Backups via secure copy (sftp)

When your remote host supports SSH, it’s often possible to use sftp as well, which can be used for file transfers in a secure manner between machines (in this case your firewall and the backup target).

In order to use this feature, one has to install the sftp-backup plugin first (in System->Firmware->Plugins search for os-sftp-backup).

Preparation

Before configuring the plugin, make sure your target machine has ssh enabled and is reachable. You also need a private/public key combination which the backup machine will trust.

Generate a key with the command below (-f specifies the filename) and omit a password in the process:

ssh-keygen
ssh-keygen -t ed25519 -C "your_email@example.com" -f my_new_key

The output will look like this:

ssh-keygen (sample output)
Generating public/private ed25519 key pair.
Enter passphrase (empty for no passphrase):
Enter same passphrase again:
Your identification has been saved in my_new_key
Your public key has been saved in my_new_key.pub
The key fingerprint is:
SHA256:DJ+Jj1xeuezYLYaqOQg9DBa8ETmOuausIf1rNKeuMQs your_email@example.com
The key's randomart image is:
+--[ED25519 256]--+
|..o              |
| *               |
|o.=   .          |
|++     = o .     |
|.=    . S o      |
|o.+ o..= o .     |
|Eo++ +o o.o      |
|+o.=+.  .+o.     |
|=.o+*+....o..    |
+----[SHA256]-----+

This creates two files, my_new_key and my_new_key.pub, the first one is private and should not be shared, the other is public and offered to the backup machine.
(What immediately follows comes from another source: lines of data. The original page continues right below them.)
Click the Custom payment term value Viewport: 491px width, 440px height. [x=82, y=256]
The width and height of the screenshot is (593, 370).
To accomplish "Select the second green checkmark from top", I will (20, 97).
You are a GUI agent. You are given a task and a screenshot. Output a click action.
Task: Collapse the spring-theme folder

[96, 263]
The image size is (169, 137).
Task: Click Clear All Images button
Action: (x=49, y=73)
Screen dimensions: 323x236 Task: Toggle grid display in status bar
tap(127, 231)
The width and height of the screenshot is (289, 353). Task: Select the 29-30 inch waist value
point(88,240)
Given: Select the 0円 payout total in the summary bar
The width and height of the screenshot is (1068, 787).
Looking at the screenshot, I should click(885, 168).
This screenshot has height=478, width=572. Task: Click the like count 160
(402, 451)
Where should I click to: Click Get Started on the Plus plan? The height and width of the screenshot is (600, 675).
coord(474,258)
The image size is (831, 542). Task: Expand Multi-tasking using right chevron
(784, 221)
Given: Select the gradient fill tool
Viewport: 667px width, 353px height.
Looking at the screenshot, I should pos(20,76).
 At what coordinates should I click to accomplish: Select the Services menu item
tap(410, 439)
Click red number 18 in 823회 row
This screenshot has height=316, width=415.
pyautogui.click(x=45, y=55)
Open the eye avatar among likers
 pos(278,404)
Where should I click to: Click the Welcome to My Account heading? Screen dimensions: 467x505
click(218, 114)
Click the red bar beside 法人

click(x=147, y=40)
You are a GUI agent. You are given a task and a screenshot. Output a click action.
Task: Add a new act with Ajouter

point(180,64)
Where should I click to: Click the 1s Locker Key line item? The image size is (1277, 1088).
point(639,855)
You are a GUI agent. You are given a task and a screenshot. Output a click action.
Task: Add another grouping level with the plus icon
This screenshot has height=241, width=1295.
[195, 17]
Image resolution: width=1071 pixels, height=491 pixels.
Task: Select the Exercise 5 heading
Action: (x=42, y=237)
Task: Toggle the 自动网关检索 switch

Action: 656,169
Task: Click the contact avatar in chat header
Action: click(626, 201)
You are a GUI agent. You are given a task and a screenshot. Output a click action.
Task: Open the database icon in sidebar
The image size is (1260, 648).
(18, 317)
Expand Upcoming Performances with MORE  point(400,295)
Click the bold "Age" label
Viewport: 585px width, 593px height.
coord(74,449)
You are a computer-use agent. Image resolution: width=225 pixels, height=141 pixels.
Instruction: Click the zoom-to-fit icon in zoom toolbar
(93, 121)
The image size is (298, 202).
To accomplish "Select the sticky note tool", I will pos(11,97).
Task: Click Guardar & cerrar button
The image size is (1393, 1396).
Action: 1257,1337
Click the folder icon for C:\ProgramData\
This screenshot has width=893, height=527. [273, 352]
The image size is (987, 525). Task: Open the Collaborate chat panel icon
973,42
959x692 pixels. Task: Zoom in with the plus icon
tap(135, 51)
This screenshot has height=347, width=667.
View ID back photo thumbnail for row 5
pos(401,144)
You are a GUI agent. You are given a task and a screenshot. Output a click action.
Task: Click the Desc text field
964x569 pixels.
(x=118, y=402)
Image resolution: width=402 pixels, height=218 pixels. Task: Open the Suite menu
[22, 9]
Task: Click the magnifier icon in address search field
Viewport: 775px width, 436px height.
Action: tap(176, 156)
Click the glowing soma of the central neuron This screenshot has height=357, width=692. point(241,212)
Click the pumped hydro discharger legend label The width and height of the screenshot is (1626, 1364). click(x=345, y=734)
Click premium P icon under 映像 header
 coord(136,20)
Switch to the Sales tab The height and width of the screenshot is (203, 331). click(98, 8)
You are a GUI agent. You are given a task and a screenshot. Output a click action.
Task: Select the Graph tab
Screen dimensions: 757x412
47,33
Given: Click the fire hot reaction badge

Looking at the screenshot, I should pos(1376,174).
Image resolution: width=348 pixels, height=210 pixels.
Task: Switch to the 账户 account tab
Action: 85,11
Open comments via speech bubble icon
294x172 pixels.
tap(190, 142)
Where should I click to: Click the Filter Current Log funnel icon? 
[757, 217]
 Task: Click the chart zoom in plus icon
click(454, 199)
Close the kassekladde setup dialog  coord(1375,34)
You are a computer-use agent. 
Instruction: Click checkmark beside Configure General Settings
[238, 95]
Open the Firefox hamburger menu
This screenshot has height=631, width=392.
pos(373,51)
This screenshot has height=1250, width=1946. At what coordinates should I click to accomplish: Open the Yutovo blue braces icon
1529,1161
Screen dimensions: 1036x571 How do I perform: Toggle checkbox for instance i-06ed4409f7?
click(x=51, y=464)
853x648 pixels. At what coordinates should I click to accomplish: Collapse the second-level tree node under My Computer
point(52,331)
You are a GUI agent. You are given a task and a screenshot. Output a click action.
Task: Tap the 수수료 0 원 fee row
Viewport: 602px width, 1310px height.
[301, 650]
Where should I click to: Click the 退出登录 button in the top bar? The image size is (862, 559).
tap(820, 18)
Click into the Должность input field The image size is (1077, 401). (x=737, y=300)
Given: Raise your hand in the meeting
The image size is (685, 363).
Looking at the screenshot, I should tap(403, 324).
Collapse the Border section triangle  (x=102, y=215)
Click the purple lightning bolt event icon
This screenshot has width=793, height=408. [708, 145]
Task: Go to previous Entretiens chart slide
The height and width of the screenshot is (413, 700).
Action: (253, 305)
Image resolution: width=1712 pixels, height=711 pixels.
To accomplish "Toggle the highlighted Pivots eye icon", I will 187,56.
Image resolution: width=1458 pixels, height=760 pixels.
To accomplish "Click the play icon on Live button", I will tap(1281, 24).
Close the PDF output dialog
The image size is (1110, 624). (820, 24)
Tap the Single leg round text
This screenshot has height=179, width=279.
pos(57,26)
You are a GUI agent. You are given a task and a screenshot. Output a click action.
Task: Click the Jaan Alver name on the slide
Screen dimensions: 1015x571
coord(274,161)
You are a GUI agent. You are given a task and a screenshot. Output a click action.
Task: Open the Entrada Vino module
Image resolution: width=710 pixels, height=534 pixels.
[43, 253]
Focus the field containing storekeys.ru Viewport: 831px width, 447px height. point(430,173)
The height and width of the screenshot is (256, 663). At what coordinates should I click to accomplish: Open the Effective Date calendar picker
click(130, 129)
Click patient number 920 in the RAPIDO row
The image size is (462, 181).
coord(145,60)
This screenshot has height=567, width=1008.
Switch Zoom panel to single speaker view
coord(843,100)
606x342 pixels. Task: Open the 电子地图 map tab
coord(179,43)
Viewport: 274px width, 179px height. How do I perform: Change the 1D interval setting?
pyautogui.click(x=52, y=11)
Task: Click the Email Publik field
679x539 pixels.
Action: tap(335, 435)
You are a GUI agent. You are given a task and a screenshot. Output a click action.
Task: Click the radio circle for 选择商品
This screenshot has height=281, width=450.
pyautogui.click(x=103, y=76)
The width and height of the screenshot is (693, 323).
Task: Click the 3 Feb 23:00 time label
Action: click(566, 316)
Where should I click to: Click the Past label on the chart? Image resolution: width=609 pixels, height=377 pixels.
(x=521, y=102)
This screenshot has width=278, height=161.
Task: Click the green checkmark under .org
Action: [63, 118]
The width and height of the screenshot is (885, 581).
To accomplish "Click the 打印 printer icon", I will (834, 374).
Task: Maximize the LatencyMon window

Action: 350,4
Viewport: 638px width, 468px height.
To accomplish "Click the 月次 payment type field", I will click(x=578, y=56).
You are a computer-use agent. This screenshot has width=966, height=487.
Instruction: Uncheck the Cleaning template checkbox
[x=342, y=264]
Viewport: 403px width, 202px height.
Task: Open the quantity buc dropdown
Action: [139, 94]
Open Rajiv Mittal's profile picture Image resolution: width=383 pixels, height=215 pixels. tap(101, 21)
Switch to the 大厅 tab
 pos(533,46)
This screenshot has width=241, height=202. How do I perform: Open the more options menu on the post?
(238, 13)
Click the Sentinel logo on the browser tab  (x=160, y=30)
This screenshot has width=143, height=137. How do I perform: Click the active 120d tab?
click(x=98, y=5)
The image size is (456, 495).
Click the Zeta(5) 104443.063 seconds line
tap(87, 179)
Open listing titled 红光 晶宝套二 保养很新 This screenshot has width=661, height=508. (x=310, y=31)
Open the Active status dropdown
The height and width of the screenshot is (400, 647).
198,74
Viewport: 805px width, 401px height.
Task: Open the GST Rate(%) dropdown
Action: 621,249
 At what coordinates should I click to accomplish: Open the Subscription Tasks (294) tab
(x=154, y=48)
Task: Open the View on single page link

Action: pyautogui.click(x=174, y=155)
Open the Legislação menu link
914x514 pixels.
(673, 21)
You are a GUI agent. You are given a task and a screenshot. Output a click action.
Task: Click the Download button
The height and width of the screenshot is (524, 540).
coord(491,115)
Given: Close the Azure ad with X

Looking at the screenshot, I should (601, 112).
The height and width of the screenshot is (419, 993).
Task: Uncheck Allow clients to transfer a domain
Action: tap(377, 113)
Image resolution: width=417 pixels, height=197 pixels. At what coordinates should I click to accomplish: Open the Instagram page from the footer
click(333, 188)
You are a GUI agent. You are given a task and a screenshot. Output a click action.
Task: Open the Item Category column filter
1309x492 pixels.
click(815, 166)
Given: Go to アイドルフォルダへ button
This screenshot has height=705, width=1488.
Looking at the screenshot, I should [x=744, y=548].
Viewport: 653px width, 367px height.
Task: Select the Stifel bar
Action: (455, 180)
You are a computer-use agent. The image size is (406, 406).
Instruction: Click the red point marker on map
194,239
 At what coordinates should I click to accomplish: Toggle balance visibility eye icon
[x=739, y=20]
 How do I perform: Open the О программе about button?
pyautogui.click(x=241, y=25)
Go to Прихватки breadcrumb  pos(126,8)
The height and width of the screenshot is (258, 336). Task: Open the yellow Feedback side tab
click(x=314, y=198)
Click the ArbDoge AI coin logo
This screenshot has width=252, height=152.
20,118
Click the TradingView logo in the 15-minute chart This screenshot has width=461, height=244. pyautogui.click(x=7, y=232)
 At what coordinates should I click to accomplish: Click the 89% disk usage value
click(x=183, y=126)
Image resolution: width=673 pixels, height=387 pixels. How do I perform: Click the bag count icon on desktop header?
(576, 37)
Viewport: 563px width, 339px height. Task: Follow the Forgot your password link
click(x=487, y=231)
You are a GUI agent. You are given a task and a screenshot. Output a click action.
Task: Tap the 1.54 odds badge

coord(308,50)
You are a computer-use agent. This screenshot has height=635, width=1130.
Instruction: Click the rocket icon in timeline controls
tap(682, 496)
Next we will add the my_new_key.pub file to the authorized_keys file in the users .ssh directory (e.g. /home/opnsense/.ssh/authorized_keys).

Note

Make sure the .ssh directory is only readable and writebable by the owner and authorized_keys has the same rights. (chmod 600 for the file chmod 700 for the directory)

Tip

Create a separate key for the backup (don’t use the same one elsewhere), so you can easily drop access later.

Initial setup

The configuration part of this plugin is quite basic and offers two types of transport modes, https using a username and password combination or ssh using public key infrastructure.

Enable

Enable backup to the upstream target

URL

Target location, which defines protocol, user and path. This may look like: sftp://opnsense@192.168.1.10//home/opnsense/config_backups

SSH private key

Upload the my_new_key file created during preperation.

Backup Count

Number of backups to keep

Encrypt Password

Password used to encrypt the backup (optional)

Finish and test

After willing in the details, press “Setup/Test sftp” to validate if it works. When connectivity isn’t possible, the error will be reported.

Tip

For advanced debugging use sftp on the command line, this plugin uses the same tool and reports the same errors.